Description
With the enormous popularity of sporting events on television and radio, a primary text giving an overview of British sporting development became increasingly necessary for the general reader as well as for the growing number of students studying Sport and Physical Education courses at colleges and universities. Dennis Brailsford’s book has filled that gap.
Moving beyond a chronological record, this account places sport within the wider context of British life, examining its social, political, financial and international implications. The roles and styles of play that have marked the varying stages of British social history are discussed, and their influence on our contemporary experience made clear. Significant changes in the total sporting picture are identified. The reader is invited to participate by concentrating on how local experience contributes to our national appreciation of the sporting panorama.
The illustrations in the book include many photographs of existing sporting landmarks of historical significance, and suggest to the reader that valuable pointers to the history of sport can be found in everyday scenes, such as public-house signs and street names.

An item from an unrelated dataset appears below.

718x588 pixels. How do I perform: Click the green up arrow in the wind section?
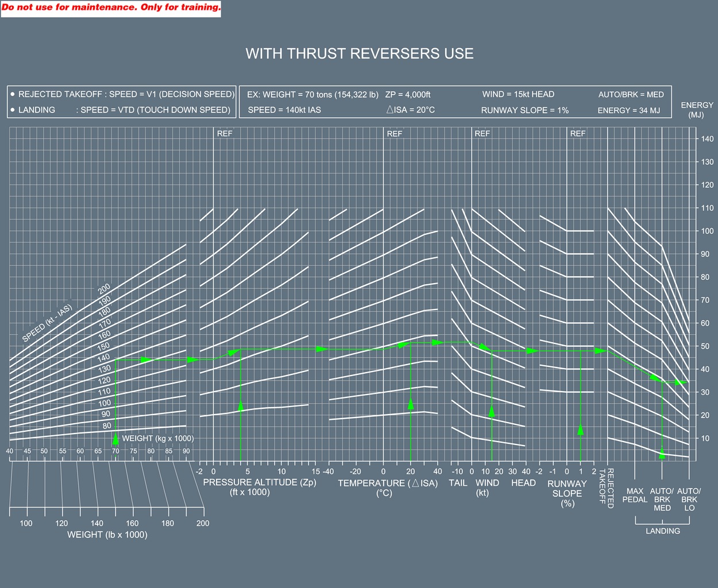click(x=492, y=411)
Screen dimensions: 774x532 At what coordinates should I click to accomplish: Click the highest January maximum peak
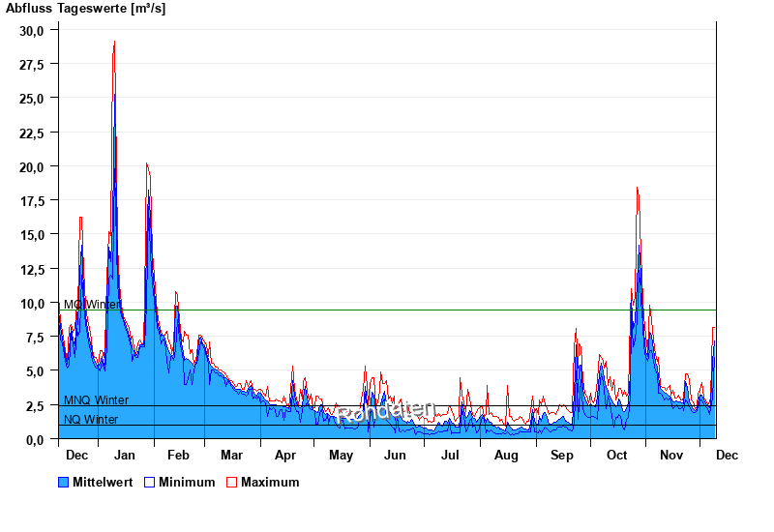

From the knightly sports of jousting and hunting to the role of the media in modern sport, this is a fascinating insight into our sporting past and present.
About the Author
Dr Dennis Brailsford, formerly Director of North Worcestershire College, Bromsgrove, later became Honorary Research Fellow at the University of Birmingham. He frequently visits and lectures in North America and Europe, and has made broadcasts on BBC Radio. He is a member of the North American Society for Sport History, and the author of several books on sporting history.
Contents
Acknowledgements
Illustrations
Preface
1. Let’s Sport and Play
2. Reform, Revolt, Purity, and Pleasure
3. Sport, Politeness, and Profit
4. Sport in Smoke and Shadow
5. Playing Fair
6. Edwardians and After
7. Britain in a Sporting World
Index
Endorsements and Reviews
A scholarly and sober examination of the historical uses of British leisure time … full of statistics that will amaze and astound your friends … a useful and unusual addition to the small library of sports books that educate as well as simply inform.
Nick Hornby, in The Sunday Times
The best available introductory history on this topic from the Middle Ages to the early 1800s … Brailsford is probably the leading expert on British sport in the early modern period … the book is valuable for the undergraduate student and those interested in sport and society in Britain.
Sporting Traditions
Well worth the effort for those eager to know why and how football, racing and cricket became the very epitome of English sport.
Time Off
A fascinating study … useful for students of sport/ physical education courses from G.C.S.E. to degree level. Anyone with a love of sport, no matter which sport it is, will be fascinated by this lively and critical account.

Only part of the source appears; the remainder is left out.